What is required
Write the records as a JSON list of strings, starting at their first line and continuing up to and including the line that contains "Letta l'informativa sul". Use one string per line and omit blank lines.

Supplied information
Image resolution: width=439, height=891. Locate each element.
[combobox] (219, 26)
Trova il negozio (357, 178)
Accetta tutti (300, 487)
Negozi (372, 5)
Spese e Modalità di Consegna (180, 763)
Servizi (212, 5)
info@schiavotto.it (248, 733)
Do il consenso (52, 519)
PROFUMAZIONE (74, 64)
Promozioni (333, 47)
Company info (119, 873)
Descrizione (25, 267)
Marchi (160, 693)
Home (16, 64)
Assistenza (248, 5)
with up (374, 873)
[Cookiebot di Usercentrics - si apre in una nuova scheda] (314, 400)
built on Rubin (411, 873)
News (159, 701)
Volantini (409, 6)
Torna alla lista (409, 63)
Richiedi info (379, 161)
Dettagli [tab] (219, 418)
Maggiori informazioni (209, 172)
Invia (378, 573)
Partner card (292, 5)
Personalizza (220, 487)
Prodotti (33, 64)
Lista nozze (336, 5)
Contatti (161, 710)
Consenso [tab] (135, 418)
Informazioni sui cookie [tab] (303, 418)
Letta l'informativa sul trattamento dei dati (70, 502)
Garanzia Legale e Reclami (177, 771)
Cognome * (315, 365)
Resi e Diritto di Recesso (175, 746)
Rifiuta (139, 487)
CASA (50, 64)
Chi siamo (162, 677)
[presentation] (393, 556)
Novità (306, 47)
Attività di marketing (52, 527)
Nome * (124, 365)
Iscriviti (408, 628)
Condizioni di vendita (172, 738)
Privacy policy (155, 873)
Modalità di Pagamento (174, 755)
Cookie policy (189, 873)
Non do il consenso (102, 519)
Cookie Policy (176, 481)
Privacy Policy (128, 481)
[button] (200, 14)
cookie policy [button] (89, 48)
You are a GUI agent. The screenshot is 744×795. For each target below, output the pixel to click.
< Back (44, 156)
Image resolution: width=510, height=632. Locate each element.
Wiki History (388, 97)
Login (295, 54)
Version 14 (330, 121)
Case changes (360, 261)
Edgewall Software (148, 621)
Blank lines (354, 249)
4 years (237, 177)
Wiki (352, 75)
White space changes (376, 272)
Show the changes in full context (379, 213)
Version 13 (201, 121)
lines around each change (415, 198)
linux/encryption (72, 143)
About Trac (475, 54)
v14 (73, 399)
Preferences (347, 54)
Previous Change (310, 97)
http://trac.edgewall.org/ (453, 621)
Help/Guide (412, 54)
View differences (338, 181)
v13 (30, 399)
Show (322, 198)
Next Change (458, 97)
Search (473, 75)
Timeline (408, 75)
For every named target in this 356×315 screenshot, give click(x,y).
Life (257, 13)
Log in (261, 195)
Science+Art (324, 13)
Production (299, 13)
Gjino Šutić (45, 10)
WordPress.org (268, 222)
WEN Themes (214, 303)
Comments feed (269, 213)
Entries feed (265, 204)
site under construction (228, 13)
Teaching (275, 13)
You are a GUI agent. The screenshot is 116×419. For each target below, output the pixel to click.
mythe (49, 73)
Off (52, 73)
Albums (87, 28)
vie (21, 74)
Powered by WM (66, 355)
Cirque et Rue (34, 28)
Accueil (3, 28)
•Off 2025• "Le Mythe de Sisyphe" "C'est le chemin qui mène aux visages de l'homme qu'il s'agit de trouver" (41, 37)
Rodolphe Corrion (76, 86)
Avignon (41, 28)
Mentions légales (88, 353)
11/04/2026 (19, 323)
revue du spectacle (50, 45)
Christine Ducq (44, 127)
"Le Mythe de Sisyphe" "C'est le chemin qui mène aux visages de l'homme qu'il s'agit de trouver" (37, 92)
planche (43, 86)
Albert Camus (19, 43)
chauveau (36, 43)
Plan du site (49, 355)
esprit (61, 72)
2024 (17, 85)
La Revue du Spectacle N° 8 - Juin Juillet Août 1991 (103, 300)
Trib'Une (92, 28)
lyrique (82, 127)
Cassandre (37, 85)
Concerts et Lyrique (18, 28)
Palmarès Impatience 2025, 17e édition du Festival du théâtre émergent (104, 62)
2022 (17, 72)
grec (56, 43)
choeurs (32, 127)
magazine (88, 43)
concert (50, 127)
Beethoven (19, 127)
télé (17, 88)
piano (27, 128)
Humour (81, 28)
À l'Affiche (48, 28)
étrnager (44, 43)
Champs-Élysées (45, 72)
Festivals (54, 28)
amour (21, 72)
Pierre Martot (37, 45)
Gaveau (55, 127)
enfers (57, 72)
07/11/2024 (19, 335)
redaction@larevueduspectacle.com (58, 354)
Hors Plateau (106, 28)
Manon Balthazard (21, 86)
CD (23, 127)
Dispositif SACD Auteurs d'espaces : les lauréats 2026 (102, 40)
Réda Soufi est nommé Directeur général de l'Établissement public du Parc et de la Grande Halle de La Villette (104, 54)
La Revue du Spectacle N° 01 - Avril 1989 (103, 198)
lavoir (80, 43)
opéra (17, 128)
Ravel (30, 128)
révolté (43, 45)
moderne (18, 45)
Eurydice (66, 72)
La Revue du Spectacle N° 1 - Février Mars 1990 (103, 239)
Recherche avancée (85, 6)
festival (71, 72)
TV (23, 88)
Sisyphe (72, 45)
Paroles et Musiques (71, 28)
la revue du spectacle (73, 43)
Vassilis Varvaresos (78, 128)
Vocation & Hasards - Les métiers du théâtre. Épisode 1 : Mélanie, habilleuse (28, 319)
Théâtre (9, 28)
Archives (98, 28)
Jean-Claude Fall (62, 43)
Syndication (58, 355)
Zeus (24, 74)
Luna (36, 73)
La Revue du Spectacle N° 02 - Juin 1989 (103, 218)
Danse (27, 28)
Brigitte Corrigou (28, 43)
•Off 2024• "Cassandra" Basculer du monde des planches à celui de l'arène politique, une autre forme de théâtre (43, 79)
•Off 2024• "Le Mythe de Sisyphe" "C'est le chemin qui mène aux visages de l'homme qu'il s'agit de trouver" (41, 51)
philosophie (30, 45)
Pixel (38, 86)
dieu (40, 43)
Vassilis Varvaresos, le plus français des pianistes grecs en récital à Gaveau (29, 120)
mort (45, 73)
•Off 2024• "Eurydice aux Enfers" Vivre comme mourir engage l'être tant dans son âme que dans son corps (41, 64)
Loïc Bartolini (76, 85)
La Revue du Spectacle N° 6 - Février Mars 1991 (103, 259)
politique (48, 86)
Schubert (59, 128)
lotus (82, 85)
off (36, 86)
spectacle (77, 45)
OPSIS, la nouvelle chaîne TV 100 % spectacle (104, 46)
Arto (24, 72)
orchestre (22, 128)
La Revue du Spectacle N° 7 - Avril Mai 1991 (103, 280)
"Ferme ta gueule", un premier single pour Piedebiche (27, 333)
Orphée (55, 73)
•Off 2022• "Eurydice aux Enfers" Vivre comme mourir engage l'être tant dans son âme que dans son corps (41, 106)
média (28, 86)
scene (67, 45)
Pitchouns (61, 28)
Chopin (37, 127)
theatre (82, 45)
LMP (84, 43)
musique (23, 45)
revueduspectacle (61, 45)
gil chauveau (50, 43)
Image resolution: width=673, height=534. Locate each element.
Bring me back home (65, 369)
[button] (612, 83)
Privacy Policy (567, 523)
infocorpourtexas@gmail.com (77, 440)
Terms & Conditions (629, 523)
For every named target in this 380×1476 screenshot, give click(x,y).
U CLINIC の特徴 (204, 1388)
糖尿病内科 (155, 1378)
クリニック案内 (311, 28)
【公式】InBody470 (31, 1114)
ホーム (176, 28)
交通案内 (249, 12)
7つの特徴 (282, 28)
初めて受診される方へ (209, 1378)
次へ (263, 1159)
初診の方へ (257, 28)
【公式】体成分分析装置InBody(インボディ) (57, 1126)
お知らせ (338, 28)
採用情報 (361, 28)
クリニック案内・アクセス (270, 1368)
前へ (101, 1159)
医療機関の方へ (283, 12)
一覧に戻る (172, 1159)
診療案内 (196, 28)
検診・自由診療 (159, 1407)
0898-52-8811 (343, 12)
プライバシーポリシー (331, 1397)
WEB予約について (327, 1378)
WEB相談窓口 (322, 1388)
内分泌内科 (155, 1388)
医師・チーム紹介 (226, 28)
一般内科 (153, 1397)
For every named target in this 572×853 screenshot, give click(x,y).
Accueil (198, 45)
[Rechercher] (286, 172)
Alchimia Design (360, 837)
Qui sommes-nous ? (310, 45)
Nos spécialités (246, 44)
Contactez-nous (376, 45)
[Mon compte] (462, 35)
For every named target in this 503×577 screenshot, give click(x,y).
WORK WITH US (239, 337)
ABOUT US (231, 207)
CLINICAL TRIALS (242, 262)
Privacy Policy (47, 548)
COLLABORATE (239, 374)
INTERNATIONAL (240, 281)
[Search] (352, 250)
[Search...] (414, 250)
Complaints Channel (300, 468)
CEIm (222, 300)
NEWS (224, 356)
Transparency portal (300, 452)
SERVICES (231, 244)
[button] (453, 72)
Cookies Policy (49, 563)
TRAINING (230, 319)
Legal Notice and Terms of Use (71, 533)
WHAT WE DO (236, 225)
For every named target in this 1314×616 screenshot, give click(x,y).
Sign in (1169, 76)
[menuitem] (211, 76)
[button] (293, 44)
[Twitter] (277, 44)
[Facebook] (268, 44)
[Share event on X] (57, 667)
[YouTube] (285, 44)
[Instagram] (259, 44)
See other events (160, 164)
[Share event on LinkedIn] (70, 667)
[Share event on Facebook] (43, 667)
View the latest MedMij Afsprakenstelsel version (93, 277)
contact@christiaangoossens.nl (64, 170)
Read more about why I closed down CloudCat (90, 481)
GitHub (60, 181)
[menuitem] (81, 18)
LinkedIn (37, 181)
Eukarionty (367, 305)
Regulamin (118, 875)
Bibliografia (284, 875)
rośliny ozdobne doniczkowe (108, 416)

Answer in full
[
  "Image resolution: width=439, height=891. Locate each element.",
  "[combobox] (219, 26)",
  "Trova il negozio (357, 178)",
  "Accetta tutti (300, 487)",
  "Negozi (372, 5)",
  "Spese e Modalità di Consegna (180, 763)",
  "Servizi (212, 5)",
  "info@schiavotto.it (248, 733)",
  "Do il consenso (52, 519)",
  "PROFUMAZIONE (74, 64)",
  "Promozioni (333, 47)",
  "Company info (119, 873)",
  "Descrizione (25, 267)",
  "Marchi (160, 693)",
  "Home (16, 64)",
  "Assistenza (248, 5)",
  "with up (374, 873)",
  "[Cookiebot di Usercentrics - si apre in una nuova scheda] (314, 400)",
  "built on Rubin (411, 873)",
  "News (159, 701)",
  "Volantini (409, 6)",
  "Torna alla lista (409, 63)",
  "Richiedi info (379, 161)",
  "Dettagli [tab] (219, 418)",
  "Maggiori informazioni (209, 172)",
  "Invia (378, 573)",
  "Partner card (292, 5)",
  "Personalizza (220, 487)",
  "Prodotti (33, 64)",
  "Lista nozze (336, 5)",
  "Contatti (161, 710)",
  "Consenso [tab] (135, 418)",
  "Informazioni sui cookie [tab] (303, 418)",
  "Letta l'informativa sul trattamento dei dati (70, 502)"
]